GNU Astronomy Utilities


Next: , Previous: , Up: Library data container   [Contents][Index]


10.3.5.1 Generic data container (gal_data_t)

To be able to deal with any dataset (various dimensions, numeric data types, units and higher-level structures), Gnuastro defines the gal_data_t type which is the input/output container of choice for many of Gnuastro library’s functions. It is defined in gnuastro/data.h. If you will be using (‘# include’ing) those libraries, you don’t need to include this header explicitly, it is already included by any library header that uses gal_data_t.

Type (C struct): gal_data_t

The main container for datasets in Gnuastro. It can host data of any dimensionality, with any numeric data type. It is actually a structure, but typedef’d as a new type to avoid having to write the struct before any declaration. The actual structure is shown below which is followed by a description of each element.

typedef struct gal_data_t
{
  void     *restrict array;  /* Basic array information.   */
  uint8_t             type;
  size_t              ndim;
  size_t            *dsize;
  size_t              size;
  char           *mmapname;
  size_t        minmapsize;

  int                 nwcs;  /* WCS information.           */
  struct wcsprm       *wcs;

  uint8_t             flag;  /* Content description.       */
  int               status;
  char               *name;
  char               *unit;
  char            *comment;

  int             disp_fmt;  /* For text printing.         */
  int           disp_width;
  int       disp_precision;

  struct gal_data_t  *next;  /* For higher-level datasets. */
  struct gal_data_t *block;
} gal_data_t;

The list below contains a description for each gal_data_t element.

void *restrict array

This is the pointer to the main array of the dataset containing the raw data (values). All the other elements in this data-structure are actually meta-data enabling us to use/understand the series of values in this array. It must allow data of any type (see Numeric data types), so it is defined as a void * pointer. A void * array is not directly usable in C, so you have to cast it to proper type before using it, please see Library demo - reading a FITS image for a demonstration.

The restrict keyword was formally introduced in C99 and is used to tell the compiler that at any moment only this pointer will modify what it points to (a pixel in an image for example)132. This extra piece of information can greatly help in compiler optimizations and thus the running time of the program. But older compilers might not have this capability, so at ./configure time, Gnuastro checks this feature and if the user’s compiler doesn’t support restrict, it will be removed from this definition.

uint8_t type

A fixed code (integer) used to identify the type of data in array (see Numeric data types). For the list of acceptable values to this variable, please see Library data types (type.h).

size_t ndim

The dataset’s number of dimensions.

size_t *dsize

The size of the dataset along each dimension. This is an array (with ndim elements), of positive integers in row-major order133 (based on C). When a data file is read into memory with Gnuastro’s libraries, this array is dynamically allocated based on the number of dimensions that the dataset has.

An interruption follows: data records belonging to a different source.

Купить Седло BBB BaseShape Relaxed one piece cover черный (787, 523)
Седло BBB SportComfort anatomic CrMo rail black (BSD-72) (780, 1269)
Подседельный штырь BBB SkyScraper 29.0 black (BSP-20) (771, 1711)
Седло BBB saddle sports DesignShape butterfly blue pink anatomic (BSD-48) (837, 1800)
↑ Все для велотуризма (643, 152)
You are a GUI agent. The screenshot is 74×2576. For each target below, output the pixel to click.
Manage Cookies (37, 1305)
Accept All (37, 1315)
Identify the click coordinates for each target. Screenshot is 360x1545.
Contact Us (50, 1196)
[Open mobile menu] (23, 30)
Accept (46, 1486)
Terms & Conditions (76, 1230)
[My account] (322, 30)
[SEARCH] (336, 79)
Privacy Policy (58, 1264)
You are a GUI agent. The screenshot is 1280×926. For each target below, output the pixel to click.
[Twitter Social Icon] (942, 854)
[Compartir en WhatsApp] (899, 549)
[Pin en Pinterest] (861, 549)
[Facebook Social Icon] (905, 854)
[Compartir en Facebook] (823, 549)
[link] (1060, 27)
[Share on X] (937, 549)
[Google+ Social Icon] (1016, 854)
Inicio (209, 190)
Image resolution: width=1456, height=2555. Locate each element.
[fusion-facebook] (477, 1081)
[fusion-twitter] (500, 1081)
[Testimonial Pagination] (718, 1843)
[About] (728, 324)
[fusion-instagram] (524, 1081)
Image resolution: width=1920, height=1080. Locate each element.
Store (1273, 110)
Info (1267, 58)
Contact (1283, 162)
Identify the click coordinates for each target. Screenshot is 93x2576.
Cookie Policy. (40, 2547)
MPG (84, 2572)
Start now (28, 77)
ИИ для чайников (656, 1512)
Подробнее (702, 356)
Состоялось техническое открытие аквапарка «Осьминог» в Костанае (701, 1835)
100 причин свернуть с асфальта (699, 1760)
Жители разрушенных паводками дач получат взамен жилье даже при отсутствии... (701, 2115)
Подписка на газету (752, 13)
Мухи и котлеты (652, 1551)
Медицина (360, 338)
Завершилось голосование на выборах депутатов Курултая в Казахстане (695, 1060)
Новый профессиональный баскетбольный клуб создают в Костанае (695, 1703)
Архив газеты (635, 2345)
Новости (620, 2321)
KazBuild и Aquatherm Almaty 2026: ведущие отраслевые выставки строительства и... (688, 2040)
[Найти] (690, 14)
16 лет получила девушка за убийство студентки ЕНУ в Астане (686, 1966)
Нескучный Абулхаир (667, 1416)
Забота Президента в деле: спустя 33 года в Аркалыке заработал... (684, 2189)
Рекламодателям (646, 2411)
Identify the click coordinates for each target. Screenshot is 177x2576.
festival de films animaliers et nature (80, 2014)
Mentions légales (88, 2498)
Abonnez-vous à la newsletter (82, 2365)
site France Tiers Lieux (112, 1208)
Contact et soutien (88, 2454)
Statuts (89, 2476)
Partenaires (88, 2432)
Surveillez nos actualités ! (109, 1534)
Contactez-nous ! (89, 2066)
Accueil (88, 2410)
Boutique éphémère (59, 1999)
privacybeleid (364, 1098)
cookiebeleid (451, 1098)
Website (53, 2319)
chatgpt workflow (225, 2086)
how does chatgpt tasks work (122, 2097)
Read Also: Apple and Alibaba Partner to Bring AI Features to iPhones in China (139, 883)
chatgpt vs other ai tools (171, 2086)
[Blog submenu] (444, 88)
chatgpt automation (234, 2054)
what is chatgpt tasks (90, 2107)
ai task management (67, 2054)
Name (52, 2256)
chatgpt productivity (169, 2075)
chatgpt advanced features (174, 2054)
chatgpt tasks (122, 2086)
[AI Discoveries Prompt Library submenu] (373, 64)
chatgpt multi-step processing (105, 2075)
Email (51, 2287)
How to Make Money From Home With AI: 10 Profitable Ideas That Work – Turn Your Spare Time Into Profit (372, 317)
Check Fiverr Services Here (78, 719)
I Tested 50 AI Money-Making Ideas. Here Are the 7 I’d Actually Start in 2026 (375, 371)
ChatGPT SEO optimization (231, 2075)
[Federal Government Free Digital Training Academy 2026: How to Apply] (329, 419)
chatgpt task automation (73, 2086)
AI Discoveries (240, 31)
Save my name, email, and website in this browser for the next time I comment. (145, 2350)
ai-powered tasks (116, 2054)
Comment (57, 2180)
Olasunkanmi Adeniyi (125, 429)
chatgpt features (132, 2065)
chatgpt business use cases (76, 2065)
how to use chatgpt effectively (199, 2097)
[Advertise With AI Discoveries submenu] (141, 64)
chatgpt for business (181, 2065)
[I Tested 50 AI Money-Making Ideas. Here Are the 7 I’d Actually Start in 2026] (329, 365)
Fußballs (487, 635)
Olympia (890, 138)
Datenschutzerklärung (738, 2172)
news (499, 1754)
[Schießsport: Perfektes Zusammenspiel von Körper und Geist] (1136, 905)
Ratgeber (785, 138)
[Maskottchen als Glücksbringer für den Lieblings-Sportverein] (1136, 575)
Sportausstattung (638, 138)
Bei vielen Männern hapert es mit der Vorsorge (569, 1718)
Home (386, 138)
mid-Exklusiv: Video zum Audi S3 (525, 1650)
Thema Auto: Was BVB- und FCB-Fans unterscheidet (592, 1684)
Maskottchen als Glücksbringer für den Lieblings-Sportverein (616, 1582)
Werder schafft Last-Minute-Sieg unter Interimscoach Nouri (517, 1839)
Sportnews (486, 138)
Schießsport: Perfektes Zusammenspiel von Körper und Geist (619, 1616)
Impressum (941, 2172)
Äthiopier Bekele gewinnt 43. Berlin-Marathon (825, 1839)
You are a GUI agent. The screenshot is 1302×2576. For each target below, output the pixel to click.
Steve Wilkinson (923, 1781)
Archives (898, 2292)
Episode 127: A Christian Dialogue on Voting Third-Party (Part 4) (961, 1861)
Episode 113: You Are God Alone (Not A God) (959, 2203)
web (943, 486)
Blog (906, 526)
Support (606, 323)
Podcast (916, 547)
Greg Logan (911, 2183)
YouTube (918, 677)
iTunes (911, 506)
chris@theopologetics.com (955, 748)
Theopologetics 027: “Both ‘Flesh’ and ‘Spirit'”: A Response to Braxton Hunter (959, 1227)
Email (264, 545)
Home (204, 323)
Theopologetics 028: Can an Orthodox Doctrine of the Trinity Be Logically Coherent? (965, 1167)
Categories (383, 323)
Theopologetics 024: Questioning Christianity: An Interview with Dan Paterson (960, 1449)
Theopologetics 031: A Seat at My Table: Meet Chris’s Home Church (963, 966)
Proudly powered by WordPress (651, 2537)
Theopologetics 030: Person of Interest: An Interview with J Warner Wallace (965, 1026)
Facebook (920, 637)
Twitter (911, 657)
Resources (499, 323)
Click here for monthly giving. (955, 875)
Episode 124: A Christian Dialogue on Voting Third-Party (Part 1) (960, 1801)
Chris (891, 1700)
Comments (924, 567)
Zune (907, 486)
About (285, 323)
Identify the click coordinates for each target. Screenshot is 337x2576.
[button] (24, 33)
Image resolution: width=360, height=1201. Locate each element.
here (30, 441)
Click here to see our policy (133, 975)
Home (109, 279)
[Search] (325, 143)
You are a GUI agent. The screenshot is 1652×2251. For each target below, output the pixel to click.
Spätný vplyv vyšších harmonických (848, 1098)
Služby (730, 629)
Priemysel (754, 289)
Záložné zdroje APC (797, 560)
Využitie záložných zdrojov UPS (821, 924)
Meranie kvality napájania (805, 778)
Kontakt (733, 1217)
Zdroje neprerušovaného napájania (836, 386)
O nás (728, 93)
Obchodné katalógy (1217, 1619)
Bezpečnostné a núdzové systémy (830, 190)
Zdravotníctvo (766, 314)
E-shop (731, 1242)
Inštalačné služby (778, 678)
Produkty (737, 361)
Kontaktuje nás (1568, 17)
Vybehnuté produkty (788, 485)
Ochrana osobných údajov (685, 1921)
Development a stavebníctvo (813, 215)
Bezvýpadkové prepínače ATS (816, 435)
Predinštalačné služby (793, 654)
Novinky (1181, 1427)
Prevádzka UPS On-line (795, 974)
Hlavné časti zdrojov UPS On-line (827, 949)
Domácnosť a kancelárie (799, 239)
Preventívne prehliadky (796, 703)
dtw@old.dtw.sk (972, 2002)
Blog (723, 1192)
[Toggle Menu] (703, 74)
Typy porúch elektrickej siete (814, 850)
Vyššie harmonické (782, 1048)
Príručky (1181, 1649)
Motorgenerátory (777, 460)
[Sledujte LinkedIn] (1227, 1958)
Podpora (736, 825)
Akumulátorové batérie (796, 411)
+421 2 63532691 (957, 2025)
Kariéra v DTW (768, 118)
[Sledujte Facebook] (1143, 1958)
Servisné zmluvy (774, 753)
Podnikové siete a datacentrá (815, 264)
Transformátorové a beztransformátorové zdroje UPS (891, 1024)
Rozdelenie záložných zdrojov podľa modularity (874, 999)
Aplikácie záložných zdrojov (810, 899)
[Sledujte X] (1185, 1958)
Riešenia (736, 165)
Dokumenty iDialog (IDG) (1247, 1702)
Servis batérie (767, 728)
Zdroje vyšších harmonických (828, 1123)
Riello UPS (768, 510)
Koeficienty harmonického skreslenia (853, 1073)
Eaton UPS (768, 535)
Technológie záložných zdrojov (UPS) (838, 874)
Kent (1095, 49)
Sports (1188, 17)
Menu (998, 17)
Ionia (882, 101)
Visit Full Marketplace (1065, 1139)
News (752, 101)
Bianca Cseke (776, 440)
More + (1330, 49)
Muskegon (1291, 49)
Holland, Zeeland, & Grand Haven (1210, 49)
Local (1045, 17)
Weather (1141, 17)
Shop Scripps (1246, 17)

It is important to remember that C’s row-major ordering is the opposite of the FITS standard which is in column-major order: in the FITS standard the fastest dimension’s size is specified by NAXIS1, and slower dimensions follow. The FITS standard was defined mainly based on the FORTRAN language which is the opposite of C’s approach to multi-dimensional arrays (and also starts counting from 1 not 0). Hence if a FITS image has NAXIS1==20 and NAXIS2==50, the dsize array must be filled with dsize[0]==50 and dsize[1]==20.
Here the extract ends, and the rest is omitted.